The troubles of the U. S. Postal Service have been in the news over the past year. Unfortunately, its financial situation continues to deteriorate with no conceivable path to solvency in sight. This saddens me because I have always liked the business of the post office—the delivery of actual words on paper—typed, printed or written by hand—to any person in the United States. But, modern technology has rendered much of what the Postal Service does obsolete, and in performing the tasks for which it still has a purpose it functions badly. In fact, “self-destructive” might be a better description of its methodology.
To be fair, the Postal Service is in a position that is by definition untenable. It is suppose to function as a private company without the need for government subsidies. In principle, that would require it to keep its expenses in balance with its revenues. Of course any private corporation with falling revenues would be forced to slash expenses or face bankruptcy. The Postal Service cannot undertake either action without Congressional approval. It cannot cut services without Congress intervening at the behest of constituents who continue to demand every service that they have been accustomed to in the past. Nor can the Postal Service simply cease to exist, as is the case with most insolvent corporations.
But what does the Postal Service do today? Currently, I receive three types of mail:
• Junk Mail: The economics of the modern junk mail phenomena perplex me. It must cost a great deal of money to produce, print, and ship the myriad catalogs, circulars, and direct mail solicitations that go directly from my mailbox to the recycling bin. I have found that if I make a single purchase from a vendor, no matter how small, I will receive mail for years to come, even if I never buy another thing. How can they make money from that practice? Even I want to buy again, I have found that a Google search is faster than getting up from my desk and searching for a printed catalog. Therefore, there is no reason to keep a printed catalog, which I use to do in the past. When will the advertisers catch on to the amount of waste involved with junk mail?

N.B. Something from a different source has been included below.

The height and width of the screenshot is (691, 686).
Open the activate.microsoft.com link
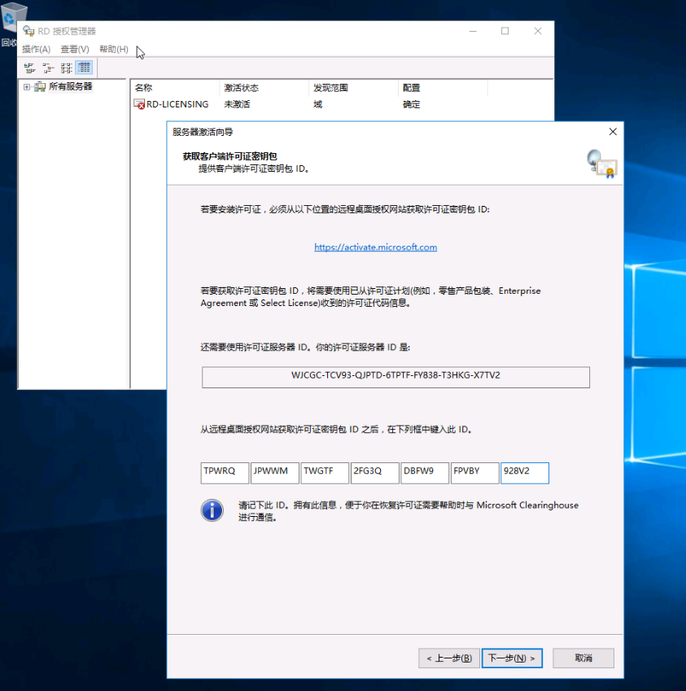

• Invoices: Companies plead with me not to have paper invoices sent. Most vendors prefer that I receive statements via email and pay the bill with an electronic check. Evidently billing departments are more conscious of the cost of paper than marketing departments. However, I still receive and pay most of my bills the old-fashioned way, with paper statements, checks, and first-class stamps. I do this so that my wife can see how our money is being spent and a private email account would hide that information from her. I have heard of couples opening up an email account with a shared password just for the purpose of receiving and paying bills. That is not a bad practice to consider.
• Periodicals: I still like to read printed magazines. Subscriptions have become incredibly cheap as publishers struggle to attract eyeballs just so that they can charge for advertising. I think publishers have given up getting readers to pay for the actual cost to produce and mail magazines. I might be old fashioned in regards to periodicals because the paper format is probably on the way out.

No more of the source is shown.